Gonorrhea is a common sexually transmitted disease caused by Neisseria gonorrhoeae. Gonorrhea can cause infections in the mucous membranes of the genitals, rectum, and throat. The Centers for Disease Control and Prevention (CDC) estimates that approximately 820,000 new gonococcal infections occur in the United States each year.

Gonorrhea has progressively developed resistance to nearly every drug used to treat it and has been labeled an urgent public health threat by the CDC.

How does gonorrhea spread?

Gonorrhea can spread during vaginal, anal, or oral sexual contact. Pregnant women with gonorrhea can pass along the infection to their babies during childbirth.

Who is at risk for gonorrhea?

Anyone who is sexually active can get gonorrhea. It is more common among sexually active teens and young adults ages 15-24.

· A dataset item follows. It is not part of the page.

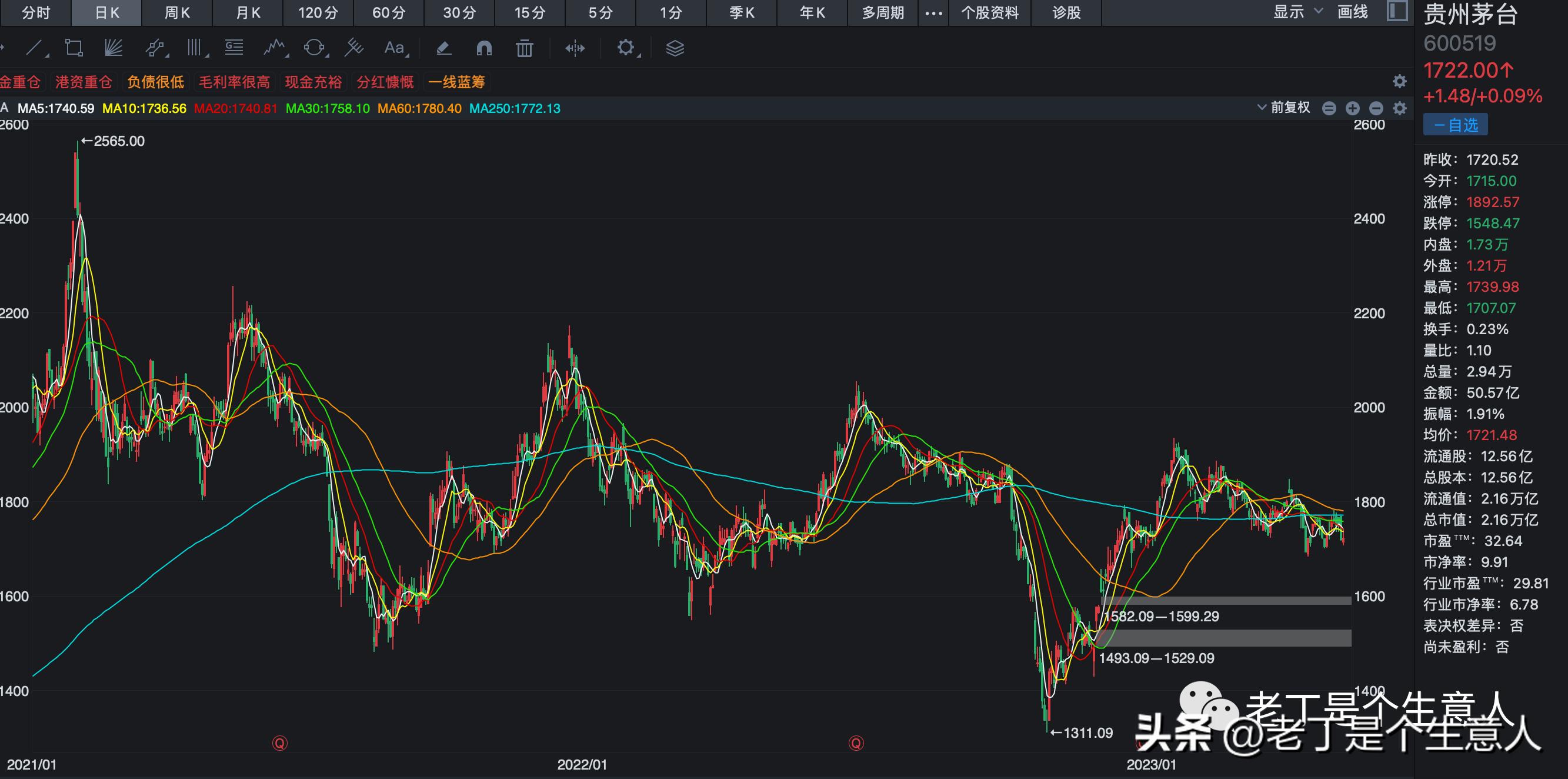This screenshot has width=1568, height=779.
Task: Toggle the eraser drawing tool
Action: tap(443, 48)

What are the symptoms of gonorrhea?

Most men and women infected with gonorrhea do not show symptoms. And sometimes the symptoms are mistaken for a different infection. If symptoms are present, they could include increased discharge, pain, burning, or sometimes vaginal bleeding.

What are the complications of untreated gonorrhea?

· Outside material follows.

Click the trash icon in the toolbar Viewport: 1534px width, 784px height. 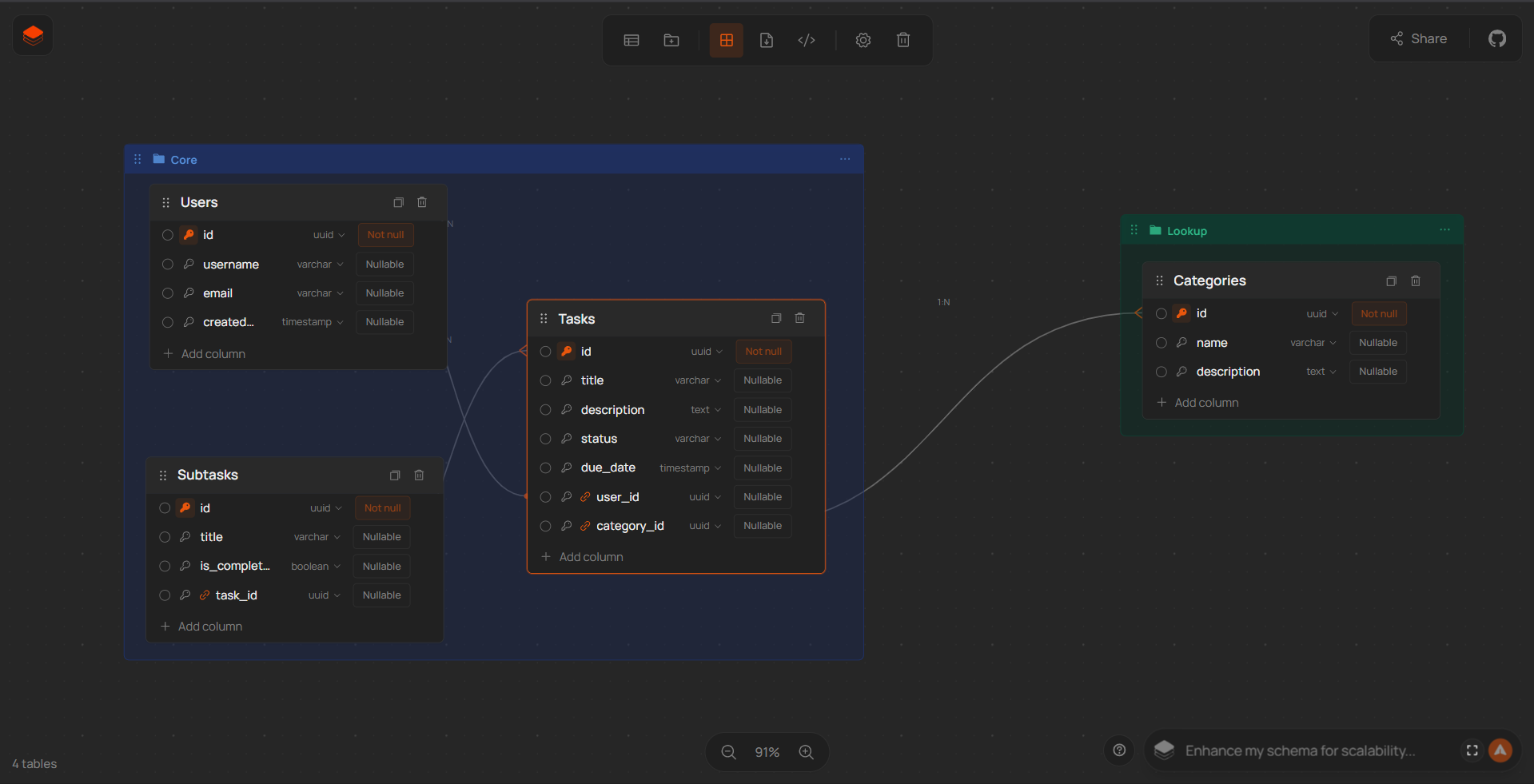tap(902, 40)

If untreated, gonorrhea can lead to serious complications in males and females. In women, untreated gonorrhea can spread, causing pelvic inflammatory disease. This can lead to infertility and increased risk of ectopic pregnancy. In men, untreated gonorrhea can also lead to infertility. Additionally, the infection can spread to the blood, causing disseminated gonococcal infection (widespread infection throughout the body) and can be life-threatening.

Is there any treatment for gonorrhea?

Antibiotic resistance is making gonorrhea much harder to treat. Where it once could be treated with a simple course of antibiotics, there is currently only one treatment option available for gonorrhea. According to the CDC, recommended treatment involves a combination of two drugs: an injection of ceftriaxone and an oral dose of azithromycin. It is important to take these medications exactly as instructed by your prescriber. If your symptoms continue for more than a few days after receiving treatment, return to your healthcare provider.

How can I prevent gonorrhea?

To avoid becoming infected with gonorrhea or transmitting it to your sex partner, talk to your partner about sexually transmitted diseases (STDs) before the start of a sexual relationship. Using latex condoms correctly can reduce the risk of transmission of gonorrhea. Abstain from sexual contact if you or your partner are exhibiting symptoms or are being treated for an STD. And avoid having multiple sex partners; be in a mutually monogamous relationship with a partner who has been tested and is known to be uninfected.